Here at Lexington House, we get to enjoy the unique perk of having an ice cream shop right on the property—Scoops of Lexington! With that sweet convenience, we love to elevate our breakfast dishes with a scoop of premium ice cream, like our Strawberry Rhubarb Cobbler.
One of the guest favorites at Scoops is the Strawberry Rhubarb Cream Puff, and it inspired us to bring those same flavors into a cozy morning treat. So we created this delicious twist on classic French toast—just for you!
8 to 10 eggs
1/4 cup of white sugar
1 tsp of vanilla
1 tsp of cinnamon
3/4 loaf of Russo's Cinnamon Bread
1 cup of Strawberry Rhubarb Cobbler ice cream, melted
1/2 cup whole milk
(if you don't have ice cream, use 1 1/2 cups whole milk, (total))

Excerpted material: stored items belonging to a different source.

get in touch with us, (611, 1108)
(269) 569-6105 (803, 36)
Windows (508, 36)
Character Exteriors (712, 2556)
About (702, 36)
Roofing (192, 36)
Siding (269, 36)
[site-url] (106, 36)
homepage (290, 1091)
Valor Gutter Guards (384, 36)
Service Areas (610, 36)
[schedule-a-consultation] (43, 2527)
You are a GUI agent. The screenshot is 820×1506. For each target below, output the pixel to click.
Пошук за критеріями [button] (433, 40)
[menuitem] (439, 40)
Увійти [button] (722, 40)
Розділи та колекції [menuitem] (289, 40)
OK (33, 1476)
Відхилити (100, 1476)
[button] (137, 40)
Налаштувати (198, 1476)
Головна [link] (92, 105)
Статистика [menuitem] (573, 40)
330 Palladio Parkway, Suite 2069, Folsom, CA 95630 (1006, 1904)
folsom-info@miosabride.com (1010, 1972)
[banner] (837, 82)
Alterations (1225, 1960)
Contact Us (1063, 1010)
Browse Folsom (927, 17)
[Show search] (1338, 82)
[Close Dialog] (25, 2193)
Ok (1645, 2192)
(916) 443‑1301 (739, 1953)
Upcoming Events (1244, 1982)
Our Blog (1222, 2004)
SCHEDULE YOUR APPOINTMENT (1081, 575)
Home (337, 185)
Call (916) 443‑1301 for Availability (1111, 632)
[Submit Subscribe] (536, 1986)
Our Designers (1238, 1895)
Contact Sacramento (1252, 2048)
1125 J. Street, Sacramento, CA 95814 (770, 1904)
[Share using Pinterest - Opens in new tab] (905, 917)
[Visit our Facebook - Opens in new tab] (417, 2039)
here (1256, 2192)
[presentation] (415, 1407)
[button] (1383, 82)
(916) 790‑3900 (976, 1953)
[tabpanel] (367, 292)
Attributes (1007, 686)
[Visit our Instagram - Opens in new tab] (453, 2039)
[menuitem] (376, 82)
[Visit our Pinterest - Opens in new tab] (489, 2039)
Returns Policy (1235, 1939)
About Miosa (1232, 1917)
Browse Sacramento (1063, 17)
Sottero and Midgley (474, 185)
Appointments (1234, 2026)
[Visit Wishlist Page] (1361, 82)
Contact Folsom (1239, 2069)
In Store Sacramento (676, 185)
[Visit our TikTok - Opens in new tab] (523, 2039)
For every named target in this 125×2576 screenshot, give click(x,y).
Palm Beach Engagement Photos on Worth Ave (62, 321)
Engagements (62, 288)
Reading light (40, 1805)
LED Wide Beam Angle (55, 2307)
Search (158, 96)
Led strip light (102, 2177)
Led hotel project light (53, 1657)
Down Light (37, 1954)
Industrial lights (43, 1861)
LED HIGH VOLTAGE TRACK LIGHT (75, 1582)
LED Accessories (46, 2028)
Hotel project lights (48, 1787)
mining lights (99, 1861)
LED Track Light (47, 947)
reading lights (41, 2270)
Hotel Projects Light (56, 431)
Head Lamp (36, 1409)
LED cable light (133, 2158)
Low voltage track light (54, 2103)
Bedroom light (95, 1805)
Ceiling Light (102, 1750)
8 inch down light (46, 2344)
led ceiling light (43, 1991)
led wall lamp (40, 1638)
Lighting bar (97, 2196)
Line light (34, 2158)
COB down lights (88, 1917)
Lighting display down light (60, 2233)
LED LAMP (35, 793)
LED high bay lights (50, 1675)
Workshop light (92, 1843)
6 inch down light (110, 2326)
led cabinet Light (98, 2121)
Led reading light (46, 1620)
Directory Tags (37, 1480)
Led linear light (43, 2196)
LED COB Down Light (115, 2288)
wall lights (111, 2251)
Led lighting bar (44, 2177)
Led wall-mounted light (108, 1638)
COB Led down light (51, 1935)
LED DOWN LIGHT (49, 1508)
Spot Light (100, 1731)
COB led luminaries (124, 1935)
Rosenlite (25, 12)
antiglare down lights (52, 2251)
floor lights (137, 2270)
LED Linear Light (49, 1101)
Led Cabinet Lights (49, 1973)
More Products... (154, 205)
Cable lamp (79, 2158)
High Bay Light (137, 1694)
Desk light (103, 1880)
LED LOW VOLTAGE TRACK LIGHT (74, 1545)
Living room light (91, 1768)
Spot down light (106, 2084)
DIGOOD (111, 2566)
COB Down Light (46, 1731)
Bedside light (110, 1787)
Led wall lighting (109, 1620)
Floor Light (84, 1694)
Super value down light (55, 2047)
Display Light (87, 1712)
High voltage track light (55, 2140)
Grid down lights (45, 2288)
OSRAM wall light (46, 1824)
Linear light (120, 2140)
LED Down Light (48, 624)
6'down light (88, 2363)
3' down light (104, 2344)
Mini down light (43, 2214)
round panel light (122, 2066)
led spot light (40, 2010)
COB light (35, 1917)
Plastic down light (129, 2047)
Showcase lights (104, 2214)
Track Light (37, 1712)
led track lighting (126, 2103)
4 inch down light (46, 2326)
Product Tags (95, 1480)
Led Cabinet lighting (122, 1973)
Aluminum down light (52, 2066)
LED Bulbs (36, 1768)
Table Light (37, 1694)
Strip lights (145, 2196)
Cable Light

Whip eggs and add sugar, vanilla, cinnamon, milk/ice cream together. Fold the bread cubes into the liquid ingredients, adding extra milk as needed to ensure everything is evenly moistened. For optimal texture and flavor, let the mixture rest overnight so the bread can fully absorb the custard.
Sprinkle with powdered sugar, then serve with your favorite maple syrup and a generous dollop of whipped cream.
Bake at 350 for 45 to 50 minutes, Serves 10 people.